Light therapy typically works by resetting a person’s circadian rhythm – the cycle of physical and mental functions that occur over 24 hours. Scientists still don’t fully understand why these cycles take place, but they’re crucial for most people’s wellbeing.

Circadian rhythms are important in controlling many physiological processes, such as when to sleep or eat. Furthermore, they support a healthy immune system and energy levels.

Circadian rhythms are affected by environmental elements like the amount of light a person gets from the sun and moon’s dark cycle. If these factors are too strong or short, your body’s natural clock may be disrupted, leading to various issues.

These issues may include delayed sleep phase syndrome (DSPS), a disorder where people tend to fall asleep later at night and wake up earlier in the morning. Without regularity in one’s schedule, it becomes difficult to stay productive at work or school.

Light therapy may also be beneficial for seasonal affective disorder (SAD), a disorder that causes depression during the fall and winter months due to inadequate exposure of sunlight.
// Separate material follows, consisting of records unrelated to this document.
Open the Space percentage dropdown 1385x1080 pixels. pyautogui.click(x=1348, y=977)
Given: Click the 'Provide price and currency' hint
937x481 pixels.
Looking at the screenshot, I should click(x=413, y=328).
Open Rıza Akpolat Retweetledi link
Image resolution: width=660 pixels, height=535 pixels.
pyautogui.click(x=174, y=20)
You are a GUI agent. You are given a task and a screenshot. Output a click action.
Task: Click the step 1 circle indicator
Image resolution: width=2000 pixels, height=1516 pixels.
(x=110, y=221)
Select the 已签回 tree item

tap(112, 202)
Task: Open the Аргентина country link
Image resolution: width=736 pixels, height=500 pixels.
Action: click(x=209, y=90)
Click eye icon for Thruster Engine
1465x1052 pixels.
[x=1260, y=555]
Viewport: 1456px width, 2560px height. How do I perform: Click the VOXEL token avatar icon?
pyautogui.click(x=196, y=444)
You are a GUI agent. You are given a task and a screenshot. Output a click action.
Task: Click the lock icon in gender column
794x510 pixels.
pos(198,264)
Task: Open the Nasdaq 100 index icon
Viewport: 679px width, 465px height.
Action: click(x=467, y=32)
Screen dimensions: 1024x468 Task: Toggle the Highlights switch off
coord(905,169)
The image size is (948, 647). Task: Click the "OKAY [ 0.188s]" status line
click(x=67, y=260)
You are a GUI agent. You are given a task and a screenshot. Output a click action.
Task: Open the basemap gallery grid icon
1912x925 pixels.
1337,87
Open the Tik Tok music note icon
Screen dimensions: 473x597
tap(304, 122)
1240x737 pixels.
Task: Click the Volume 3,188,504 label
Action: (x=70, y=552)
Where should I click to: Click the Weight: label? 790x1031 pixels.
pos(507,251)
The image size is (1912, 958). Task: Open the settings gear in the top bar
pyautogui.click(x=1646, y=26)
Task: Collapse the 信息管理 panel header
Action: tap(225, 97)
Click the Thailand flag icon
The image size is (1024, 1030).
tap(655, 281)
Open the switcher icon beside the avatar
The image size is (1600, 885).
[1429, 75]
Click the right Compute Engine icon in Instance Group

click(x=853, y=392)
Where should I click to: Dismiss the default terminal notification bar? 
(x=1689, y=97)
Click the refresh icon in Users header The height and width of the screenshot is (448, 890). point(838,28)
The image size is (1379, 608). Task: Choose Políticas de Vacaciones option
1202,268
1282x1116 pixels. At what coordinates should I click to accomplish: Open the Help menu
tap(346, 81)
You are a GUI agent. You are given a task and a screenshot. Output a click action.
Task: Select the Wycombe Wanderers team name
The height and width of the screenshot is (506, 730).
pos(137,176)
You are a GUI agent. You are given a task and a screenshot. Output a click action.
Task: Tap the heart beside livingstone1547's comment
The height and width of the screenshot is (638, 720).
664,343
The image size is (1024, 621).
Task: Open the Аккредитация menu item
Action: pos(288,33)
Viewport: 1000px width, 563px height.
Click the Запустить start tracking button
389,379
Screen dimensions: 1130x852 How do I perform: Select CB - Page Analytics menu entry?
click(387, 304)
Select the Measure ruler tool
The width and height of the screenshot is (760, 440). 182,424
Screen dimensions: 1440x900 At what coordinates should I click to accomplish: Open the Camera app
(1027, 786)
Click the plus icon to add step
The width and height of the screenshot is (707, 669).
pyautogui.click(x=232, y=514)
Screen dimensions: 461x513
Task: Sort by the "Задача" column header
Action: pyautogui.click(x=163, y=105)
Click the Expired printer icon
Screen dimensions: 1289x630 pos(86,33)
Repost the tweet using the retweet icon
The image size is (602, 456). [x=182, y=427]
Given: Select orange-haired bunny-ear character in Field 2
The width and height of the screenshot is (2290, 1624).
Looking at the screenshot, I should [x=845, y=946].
To effectively treat SAD, light therapy boxes must be powerful enough to reset a person’s circadian rhythm but not so intense that it harms the eyes or induces sleepiness. These devices emit between 2,500 and 10,000 lumens per square meter of illumination – equivalent to about one full day’s worth of bright sunlight on cloudy days.

Once the device is set up, someone sits or stands near it to receive its illumination. The brightness can range from bright to dim depending on the strength of the lightbox and their reaction to it.

Light stimulates the brain to release melatonin, a hormone that regulates sleep. Additionally, it releases serotonin–another chemical which helps people relax and feel happier–for added benefit.

Studies have suggested that light therapy may benefit individuals suffering from chronic insomnia and other sleep disorders, such as jet lag. After several sessions of light therapy, people often start falling asleep faster and feel more rested.

Some researchers say people can start seeing results within a few weeks of starting light therapy, but it is best to wait until you feel completely confident with the treatment before making a commitment. If someone has severe symptoms, speaking with a doctor before beginning light therapy is advised in order to ensure it’s the appropriate course of action for them.